** THE RECORDS follows **

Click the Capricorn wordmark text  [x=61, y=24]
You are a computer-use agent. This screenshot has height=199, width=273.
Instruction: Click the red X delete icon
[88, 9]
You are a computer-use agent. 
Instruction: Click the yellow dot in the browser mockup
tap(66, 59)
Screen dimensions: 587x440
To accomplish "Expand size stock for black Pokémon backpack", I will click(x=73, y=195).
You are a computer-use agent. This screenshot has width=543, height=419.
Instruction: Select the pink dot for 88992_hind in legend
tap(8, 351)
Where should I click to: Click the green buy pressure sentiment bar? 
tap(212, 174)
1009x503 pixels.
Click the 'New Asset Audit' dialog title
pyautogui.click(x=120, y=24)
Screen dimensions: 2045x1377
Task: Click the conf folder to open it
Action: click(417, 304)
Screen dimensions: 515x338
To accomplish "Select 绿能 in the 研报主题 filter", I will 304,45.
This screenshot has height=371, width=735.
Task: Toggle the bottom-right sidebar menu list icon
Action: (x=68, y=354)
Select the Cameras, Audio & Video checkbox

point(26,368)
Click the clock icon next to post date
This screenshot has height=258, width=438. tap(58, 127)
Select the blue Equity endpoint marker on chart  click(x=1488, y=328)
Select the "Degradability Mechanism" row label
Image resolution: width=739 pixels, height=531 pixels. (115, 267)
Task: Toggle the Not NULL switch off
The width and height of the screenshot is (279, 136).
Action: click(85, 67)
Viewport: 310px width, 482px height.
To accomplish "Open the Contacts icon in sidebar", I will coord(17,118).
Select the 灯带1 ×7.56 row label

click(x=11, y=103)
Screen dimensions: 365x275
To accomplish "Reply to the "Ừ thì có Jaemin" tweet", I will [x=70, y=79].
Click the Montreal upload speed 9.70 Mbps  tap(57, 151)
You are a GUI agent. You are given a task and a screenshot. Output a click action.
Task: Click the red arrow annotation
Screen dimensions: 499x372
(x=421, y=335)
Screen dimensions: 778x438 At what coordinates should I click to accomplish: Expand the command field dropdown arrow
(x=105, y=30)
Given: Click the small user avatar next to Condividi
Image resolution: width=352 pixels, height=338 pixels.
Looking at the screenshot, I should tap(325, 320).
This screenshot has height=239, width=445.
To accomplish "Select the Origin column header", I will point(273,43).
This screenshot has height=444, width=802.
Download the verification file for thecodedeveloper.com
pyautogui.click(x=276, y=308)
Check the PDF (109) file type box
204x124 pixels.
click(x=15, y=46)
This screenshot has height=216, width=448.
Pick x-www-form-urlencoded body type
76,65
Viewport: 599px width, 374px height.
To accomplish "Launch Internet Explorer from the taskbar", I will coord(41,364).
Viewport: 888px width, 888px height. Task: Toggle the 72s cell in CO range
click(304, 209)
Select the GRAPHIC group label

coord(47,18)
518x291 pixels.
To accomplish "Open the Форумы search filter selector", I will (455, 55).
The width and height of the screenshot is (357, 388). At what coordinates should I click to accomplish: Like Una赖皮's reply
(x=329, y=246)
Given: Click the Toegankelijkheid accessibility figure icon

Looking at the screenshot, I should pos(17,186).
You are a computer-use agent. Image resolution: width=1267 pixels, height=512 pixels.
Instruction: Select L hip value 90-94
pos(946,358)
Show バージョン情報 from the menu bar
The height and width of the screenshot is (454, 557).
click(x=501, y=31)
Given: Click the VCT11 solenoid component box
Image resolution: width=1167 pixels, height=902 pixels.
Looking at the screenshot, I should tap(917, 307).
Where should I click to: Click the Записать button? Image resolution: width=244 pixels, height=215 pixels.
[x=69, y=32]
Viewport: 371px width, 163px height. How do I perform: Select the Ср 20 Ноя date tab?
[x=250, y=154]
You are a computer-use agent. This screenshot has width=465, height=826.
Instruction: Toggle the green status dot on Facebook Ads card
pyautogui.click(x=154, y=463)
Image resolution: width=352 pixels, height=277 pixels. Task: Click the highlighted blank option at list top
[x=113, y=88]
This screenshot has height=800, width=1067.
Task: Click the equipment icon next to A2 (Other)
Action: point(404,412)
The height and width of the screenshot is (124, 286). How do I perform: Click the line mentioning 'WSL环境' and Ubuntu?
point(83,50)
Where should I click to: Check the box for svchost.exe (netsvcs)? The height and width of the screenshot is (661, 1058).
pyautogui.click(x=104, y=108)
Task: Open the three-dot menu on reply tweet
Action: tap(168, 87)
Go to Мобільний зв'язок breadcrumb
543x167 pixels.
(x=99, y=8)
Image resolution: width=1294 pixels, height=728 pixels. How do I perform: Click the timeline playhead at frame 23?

** End of THE RECORDS **

Repeat exactly the lines above from the one with "Select the blue" up to and including the one with "This screenshot has height=216, width=448.". No other line belongs in the reply.

* TASK SOLUTION:
Select the blue Equity endpoint marker on chart  click(x=1488, y=328)
Select the "Degradability Mechanism" row label
Image resolution: width=739 pixels, height=531 pixels. (115, 267)
Task: Toggle the Not NULL switch off
The width and height of the screenshot is (279, 136).
Action: click(85, 67)
Viewport: 310px width, 482px height.
To accomplish "Open the Contacts icon in sidebar", I will coord(17,118).
Select the 灯带1 ×7.56 row label

click(x=11, y=103)
Screen dimensions: 365x275
To accomplish "Reply to the "Ừ thì có Jaemin" tweet", I will [x=70, y=79].
Click the Montreal upload speed 9.70 Mbps  tap(57, 151)
You are a GUI agent. You are given a task and a screenshot. Output a click action.
Task: Click the red arrow annotation
Screen dimensions: 499x372
(x=421, y=335)
Screen dimensions: 778x438 At what coordinates should I click to accomplish: Expand the command field dropdown arrow
(x=105, y=30)
Given: Click the small user avatar next to Condividi
Image resolution: width=352 pixels, height=338 pixels.
Looking at the screenshot, I should tap(325, 320).
This screenshot has height=239, width=445.
To accomplish "Select the Origin column header", I will point(273,43).
This screenshot has height=444, width=802.
Download the verification file for thecodedeveloper.com
pyautogui.click(x=276, y=308)
Check the PDF (109) file type box
204x124 pixels.
click(x=15, y=46)
This screenshot has height=216, width=448.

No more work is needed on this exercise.